(Dataset records)
=== Begin Enclosure ===
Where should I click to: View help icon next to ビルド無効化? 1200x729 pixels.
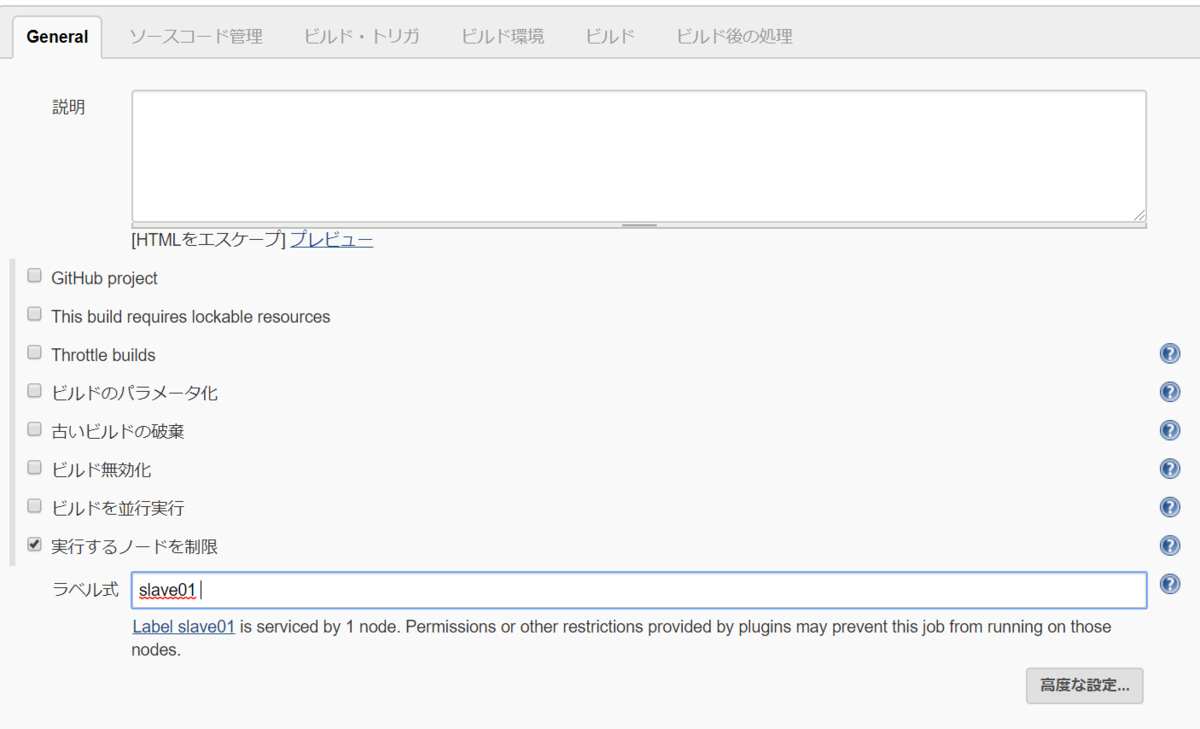tap(1169, 468)
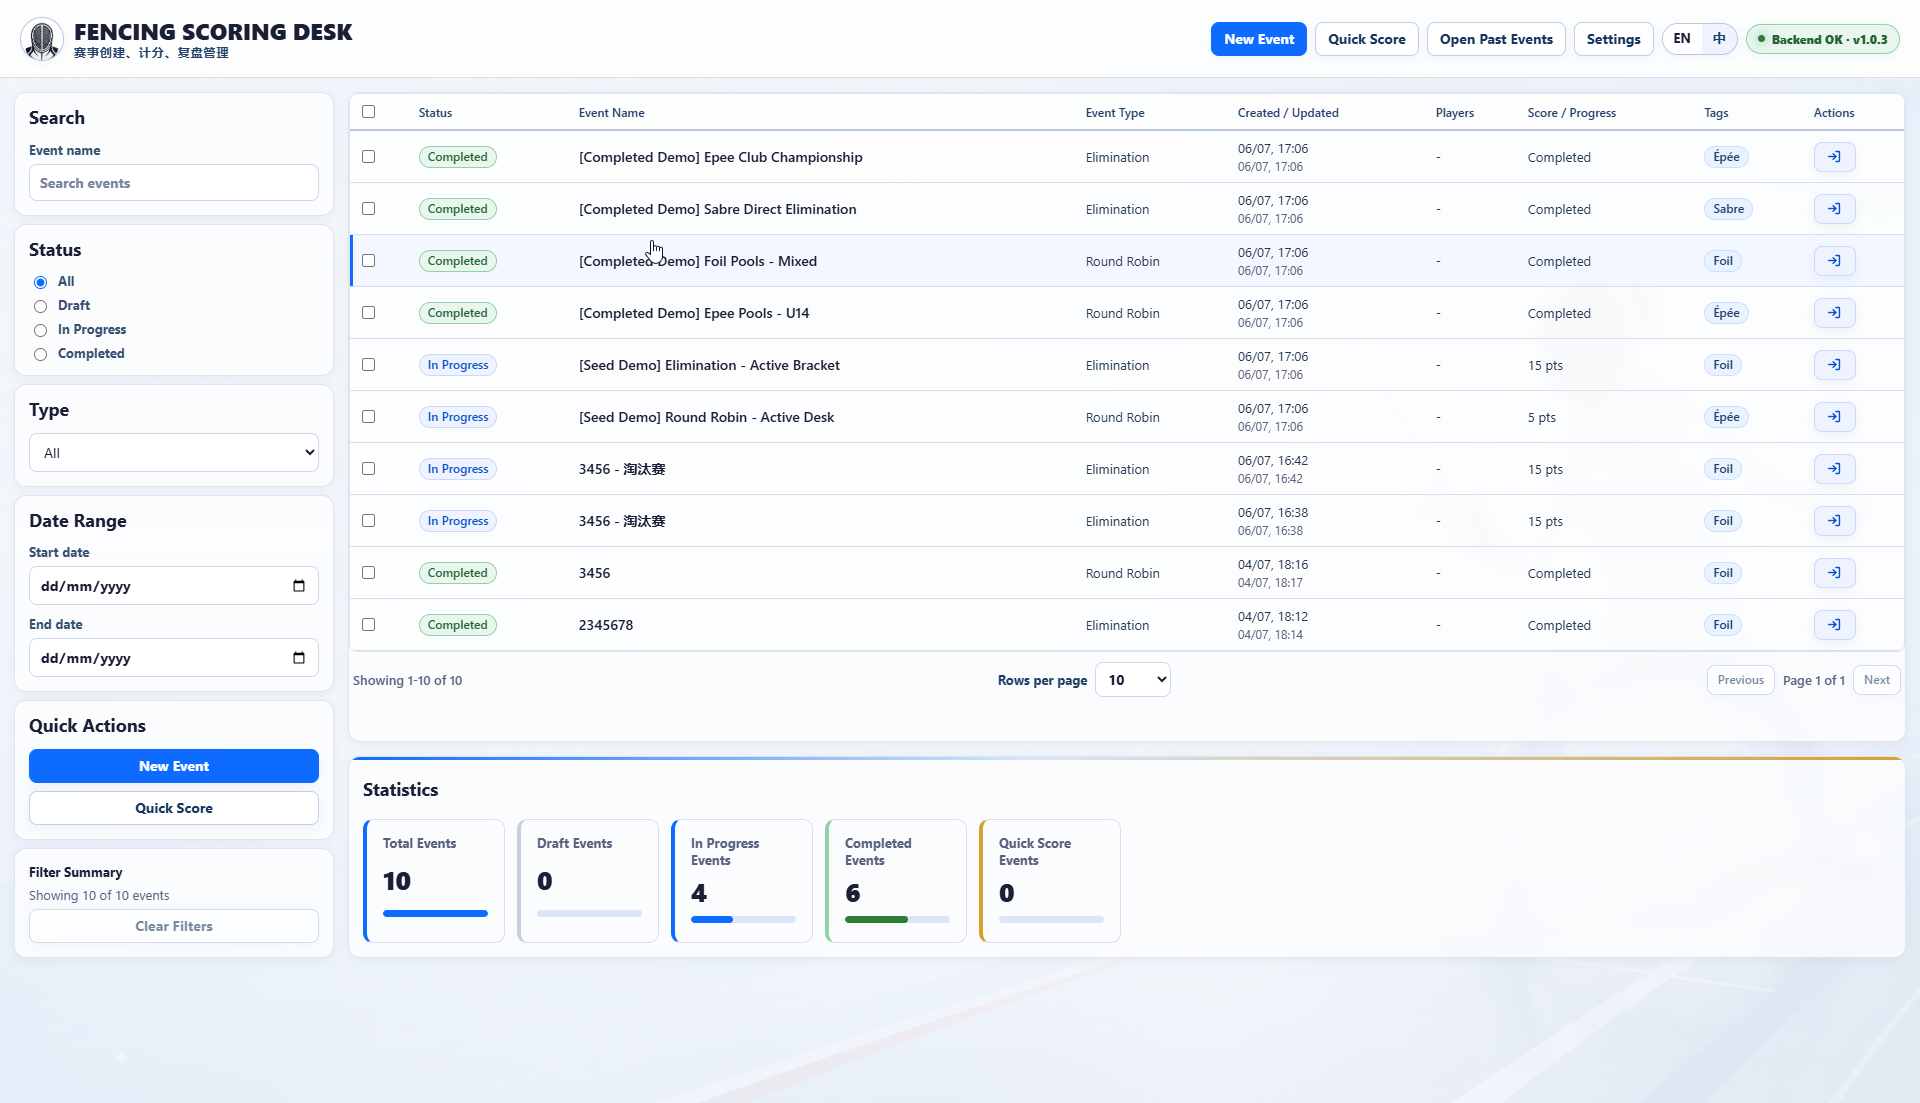The height and width of the screenshot is (1103, 1920).
Task: Open the Active Bracket event via its action icon
Action: pos(1834,365)
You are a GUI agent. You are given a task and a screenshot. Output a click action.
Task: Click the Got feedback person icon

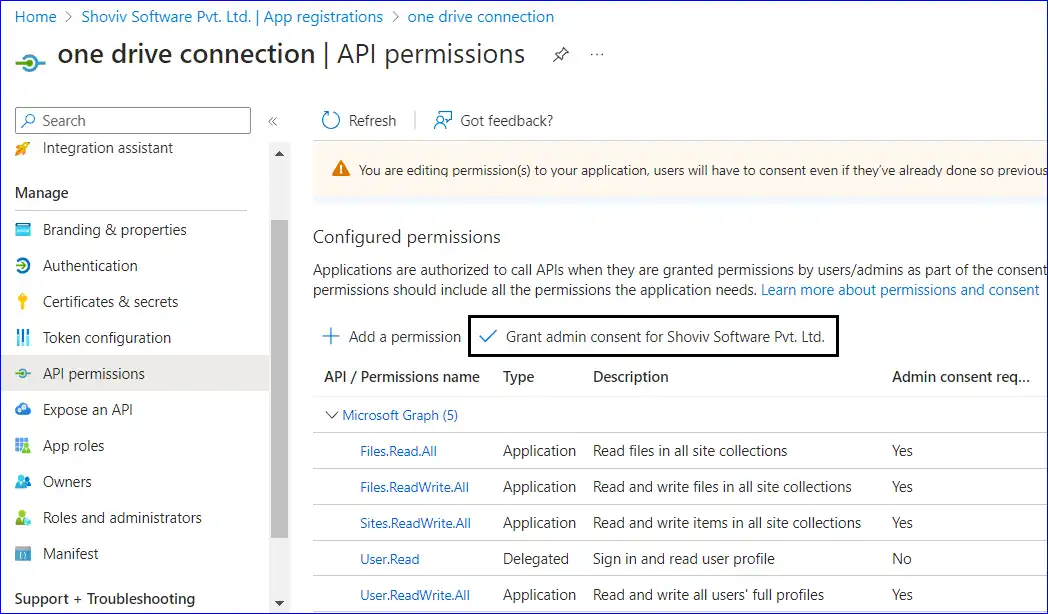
=== End Enclosure ===
**Task brief**. Output each entry verbatim; none of the pictures should be included.

**Task response**.
Where should I click to: View help icon next to ビルド無効化? 1200x729 pixels.
tap(1169, 468)
The height and width of the screenshot is (1103, 1920).
Task: Open the Active Bracket event via its action icon
Action: pos(1834,365)
You are a GUI agent. You are given a task and a screenshot. Output a click action.
Task: Click the Got feedback person icon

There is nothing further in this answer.